Prove that $[a_1,b_1] \times [a_2,b_2]$ ss a closed set in $\mathbb{R}^2$. 
Generalize in $\mathbb{R}^n$.
My teacher did a similar problem with $A$ and $B$ open and he used open balls. 
I tried to do it with closed balls but I have no idea if it's correct or if I can do that. Thanks.
 A: 
A subset $A$ of a metric space $(X,d)$ is closed iff for every sequence $x_n \in A$ such that $x_n \to x$ we have that $x \in A$

We the metric space $(\mathbb{R}^2,d_2)$ where $d_2(x,y)=\sqrt{(x_1-y_1)^2+(x_2-y_2)^2}$
Let $x_n=(y_n,z_n) \in A=[a_1,b_1] \times [a_2,b_2]$ such that $x_n \to x=(y,z)$ with respect to the usual metric of $\mathbb{R}^2$
You can prove that $$y_n \to y$$ $$z_n \to z$$ in $\mathbb{R}$
But $y_n \in [a_1,b_1]$ which is a closed subset of $\mathbb{R}$ thus $y \in [a_1,b_1]$
Also $z \in [a_2,b_2]$ using the same argument.

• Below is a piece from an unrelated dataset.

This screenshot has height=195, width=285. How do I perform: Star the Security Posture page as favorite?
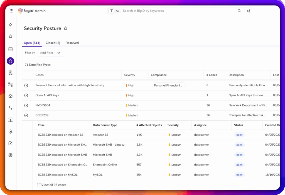coord(66,28)
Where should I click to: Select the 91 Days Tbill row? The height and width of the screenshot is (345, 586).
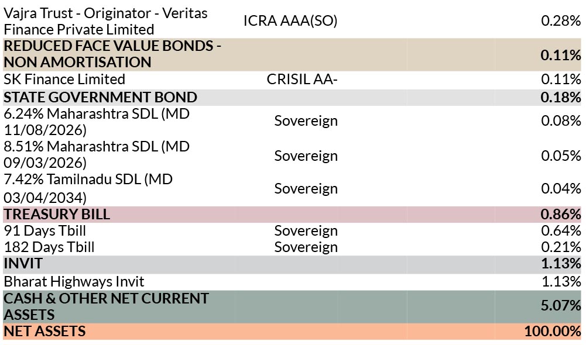tap(292, 231)
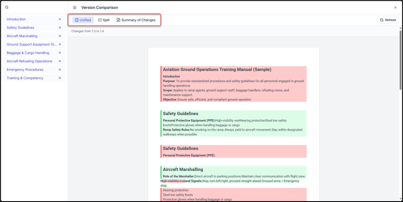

Thus $x=(y,z) \in [a_1,b_1] \times [a_2,b_2]=A$ ,so $A$ is closed.
Combine  the same proof as i did  with induction  in the case of $(\mathbb{R}^n,d_2)$ where $d_2(x,y)=\sqrt{(x_1-y_1)^2+....+(x_n-y_n)^2}$

Also for a second proof use this:
$ \mathbb{R}^2$  \ $(A \times B)=(A^c \times \mathbb{R}) \cup (\mathbb{R} \times B^c)$
where $$A=[a_1,b_1]$$ $$B=[a_2,b_2]$$ $$A^c=(- \infty,a_1) \cup (b_1, +\infty)$$ $$B^c=(- \infty,a_2) \cup(b_2, +\infty)$$ and prove that $ \mathbb{R}^2$  \ $(A \times B)$ is an open set.